Yes, it's time to make everyone sick. Last year I found out about the most total, complete, 100% grossest thing EVER!
But before I get to that, I'll give the folks who just might be faint of heart a chance to see some cool parrot pics. These pics have absolutely nothing to do with utter and complete grossocityness. Well, one of two might have a caption from YT.
I just love the framing on this shot. She (can you tell she's a sheila?) is sooooo cute! Taken from the pool lounger (with dual beer holders) at 7 am.
I think the sparrow's name in Ishmael.
I eat like this because I can!
Are you from Kodiak, little one?
And now on to the gross stuff.
Hmmmmmmm, what could it be?
Perhaps the time YT closed the door on his toenail? Blood went everywhere. Eventually the toenail grew back. YT even had WP take a picture during the process whereupon the blood encrusted toenail separated from the base...
Nope, that's not even close.
Was it the time when YT dissected the Huntsman's (Huntsbabe's) egg sac?
Well, it could be gross, but since I didn't eat the spider caviar it doesn't rank.
Could it be the time YT was swimming naked in the pool and suddenly got the runs?
Ahhhhh, getting there... but no, not as gross as what's coming.

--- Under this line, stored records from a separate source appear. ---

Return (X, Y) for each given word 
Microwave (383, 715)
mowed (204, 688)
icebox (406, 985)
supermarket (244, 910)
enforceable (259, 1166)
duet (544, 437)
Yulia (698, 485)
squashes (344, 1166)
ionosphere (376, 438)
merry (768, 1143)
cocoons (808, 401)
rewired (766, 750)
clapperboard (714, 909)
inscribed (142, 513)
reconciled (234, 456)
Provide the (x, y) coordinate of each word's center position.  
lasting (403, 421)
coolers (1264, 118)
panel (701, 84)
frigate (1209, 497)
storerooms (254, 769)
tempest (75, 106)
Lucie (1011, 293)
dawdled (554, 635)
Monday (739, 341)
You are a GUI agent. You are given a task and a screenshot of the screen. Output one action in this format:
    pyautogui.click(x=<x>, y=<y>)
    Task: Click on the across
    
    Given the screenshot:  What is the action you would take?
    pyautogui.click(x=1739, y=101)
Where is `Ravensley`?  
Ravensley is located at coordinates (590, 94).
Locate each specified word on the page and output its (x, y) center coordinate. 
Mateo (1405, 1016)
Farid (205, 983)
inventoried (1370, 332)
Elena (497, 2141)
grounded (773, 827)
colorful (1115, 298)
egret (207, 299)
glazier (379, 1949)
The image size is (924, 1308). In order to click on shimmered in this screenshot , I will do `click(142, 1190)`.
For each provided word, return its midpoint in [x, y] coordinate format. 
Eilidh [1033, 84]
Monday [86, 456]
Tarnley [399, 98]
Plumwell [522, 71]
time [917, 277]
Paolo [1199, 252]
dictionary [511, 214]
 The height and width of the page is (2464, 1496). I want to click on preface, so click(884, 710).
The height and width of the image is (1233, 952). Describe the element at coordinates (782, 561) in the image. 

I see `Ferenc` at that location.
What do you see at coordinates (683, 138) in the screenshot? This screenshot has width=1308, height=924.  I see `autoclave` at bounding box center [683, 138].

Perhaps it was the time that hunk of re-bar got itself jammed into little YT's left knee?
Hmmmmm, painful but not gross.
How about the time when YT ran around a corner and ended up with his face in the nether regions of a moose?
Well, now we are getting somewhere. However, that ain't it.
But it does have to do with smell. In fact, it has all to do with smell.
It's been almost a year now since the totally grossest smell ever... I still get the dry heaves when I think about it.
I'm sorry, but I really can't finish this post... my stomach is protesting! The smell! AAAAIIIIGGGGHHHH!
I swear I'll tell ya about it tomorrow, honest.